Nashville, in particular, gained some notoriety for its army of whores who occupied the Rebel city shortly after the Yankees did. Of course military authorities were more concerned with prosecuting the war, and the prostitutes became something of an embarrassment; more importantly, in the days before penicillin, they also became a major health hazard. Federal authorities in the occupied Confederate state capitol tried various solutions to deal with the problem, even going to the length of rounding up the trollops, putting them aboard a steamship and sending them back north: unfortunately, no respectable Northern city wanted thousands of prostitutes descending on them and shipped the ladies of the evening right back from whence they came.
Finally, Military authorities in Nashville, failing to outlaw the Oldest Profession, hit upon the solution of regulating it. Col. George Spalding, Provost Marshall of Nashville, instituted a program of licensed prostitution. Military physicians routinely inspected the Soiled Doves, then issued a certificate that they were not infected, which in turn allowed them to ply their trade with the thousands of Union soldiers in the city.
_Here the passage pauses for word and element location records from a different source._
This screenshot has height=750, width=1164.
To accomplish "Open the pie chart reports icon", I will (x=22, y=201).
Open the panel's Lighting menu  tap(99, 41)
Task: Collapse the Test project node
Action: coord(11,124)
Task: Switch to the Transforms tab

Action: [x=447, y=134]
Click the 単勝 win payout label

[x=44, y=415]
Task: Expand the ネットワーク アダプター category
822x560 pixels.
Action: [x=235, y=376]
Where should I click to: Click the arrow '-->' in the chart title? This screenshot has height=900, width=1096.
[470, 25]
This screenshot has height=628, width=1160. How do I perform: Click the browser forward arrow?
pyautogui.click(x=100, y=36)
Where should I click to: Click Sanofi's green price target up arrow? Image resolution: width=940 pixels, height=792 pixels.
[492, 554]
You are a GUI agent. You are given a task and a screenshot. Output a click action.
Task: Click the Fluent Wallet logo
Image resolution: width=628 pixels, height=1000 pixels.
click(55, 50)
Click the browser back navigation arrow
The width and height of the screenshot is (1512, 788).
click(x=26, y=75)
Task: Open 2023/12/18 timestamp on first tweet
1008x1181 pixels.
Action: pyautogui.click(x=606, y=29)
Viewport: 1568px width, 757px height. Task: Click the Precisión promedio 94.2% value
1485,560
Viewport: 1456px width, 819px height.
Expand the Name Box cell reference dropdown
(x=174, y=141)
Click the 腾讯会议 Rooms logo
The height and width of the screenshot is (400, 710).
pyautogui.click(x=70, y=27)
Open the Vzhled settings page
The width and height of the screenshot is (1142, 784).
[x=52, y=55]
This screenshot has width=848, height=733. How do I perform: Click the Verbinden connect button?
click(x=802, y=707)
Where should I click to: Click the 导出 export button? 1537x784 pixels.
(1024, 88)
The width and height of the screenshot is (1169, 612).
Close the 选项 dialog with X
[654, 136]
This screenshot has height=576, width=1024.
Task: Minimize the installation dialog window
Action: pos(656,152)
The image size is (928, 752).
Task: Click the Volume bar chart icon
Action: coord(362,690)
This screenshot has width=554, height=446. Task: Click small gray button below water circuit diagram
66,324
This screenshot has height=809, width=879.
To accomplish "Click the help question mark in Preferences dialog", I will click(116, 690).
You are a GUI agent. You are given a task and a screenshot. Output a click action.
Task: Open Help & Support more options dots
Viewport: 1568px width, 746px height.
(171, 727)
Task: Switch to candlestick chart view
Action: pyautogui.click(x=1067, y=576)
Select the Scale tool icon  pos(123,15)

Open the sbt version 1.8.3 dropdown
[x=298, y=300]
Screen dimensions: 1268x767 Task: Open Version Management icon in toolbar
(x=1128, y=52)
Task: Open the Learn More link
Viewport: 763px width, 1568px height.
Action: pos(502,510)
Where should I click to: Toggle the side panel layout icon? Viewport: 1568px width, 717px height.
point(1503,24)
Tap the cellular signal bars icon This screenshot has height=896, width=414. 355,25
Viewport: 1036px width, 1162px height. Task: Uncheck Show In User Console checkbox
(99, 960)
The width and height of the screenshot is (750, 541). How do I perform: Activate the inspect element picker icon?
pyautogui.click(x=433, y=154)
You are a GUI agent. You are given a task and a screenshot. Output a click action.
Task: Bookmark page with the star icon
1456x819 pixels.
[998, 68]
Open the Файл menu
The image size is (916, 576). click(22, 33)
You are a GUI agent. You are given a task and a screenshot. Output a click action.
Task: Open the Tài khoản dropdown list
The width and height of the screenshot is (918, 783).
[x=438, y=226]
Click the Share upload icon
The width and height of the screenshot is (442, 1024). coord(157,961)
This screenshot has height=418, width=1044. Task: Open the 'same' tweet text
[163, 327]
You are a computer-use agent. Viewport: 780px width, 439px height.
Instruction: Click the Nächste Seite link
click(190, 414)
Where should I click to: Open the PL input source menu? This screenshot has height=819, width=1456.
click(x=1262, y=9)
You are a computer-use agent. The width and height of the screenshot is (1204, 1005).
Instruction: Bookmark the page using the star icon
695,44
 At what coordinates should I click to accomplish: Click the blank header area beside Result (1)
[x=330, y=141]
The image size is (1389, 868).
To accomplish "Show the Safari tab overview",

Ambrose Bierce, who was a lieutenant in the Army of the Cumberland during the war and who was in and out of Nashville all during the war, was certainly exposed to this situation; whether he was in and out of the loose women as well is not proven–but it would not have been unusual if he had been. In any case, his exposure to the abundance of so many shady ladies in his formative years may well have colored his later low opinion of women in general.
That there were women of low virtue in Nashville in such quantities, however, should not be taken to mean that all the women that Union soldiers came in contact with were of low morals. Most of the females in the city at the start of the war were of good family and since most were confirmed Secessionists, they at first had little interest in fraternizing with the hated Yankee invaders. However, Nashville was occupied in February of 1862 and remained in Union hands throughout the war, despite Rebel attempts to retake it. Eventually, many of the ladies of the South succumbed to the presence of so many eligible young men in their midst, despite their political differences.
That such relationships could be stormy perhaps goes without saying. General Gates P. Thruston, described his future bride when he first met her as, “a Secesh scratch-cat.” No doubt other Federal soldiers could tell a similar tale of their courtship of Southern ladies. When General Thruston finally married his beloved traitor, his future mother-in-law refused to attend the wedding if he wore his Yankee uniform: he did, so she didn’t. It is estimated that close to two hundred young women from Nashville and environs eventually married Union officers.
Of course, like the boys in blue, Southern gentlemen often did not behave like gentlemen when it came to sex in the Civil War. When the Confederates evacuated the stronghold of Island No. 10 in the Mississippi, the occupying Federal troops found a rear-guard of Confederate camp-followers still occupying the Rebel camp. The Yankees did not have to assault their breastworks to gain access to their favors: monetary compensation was sufficient.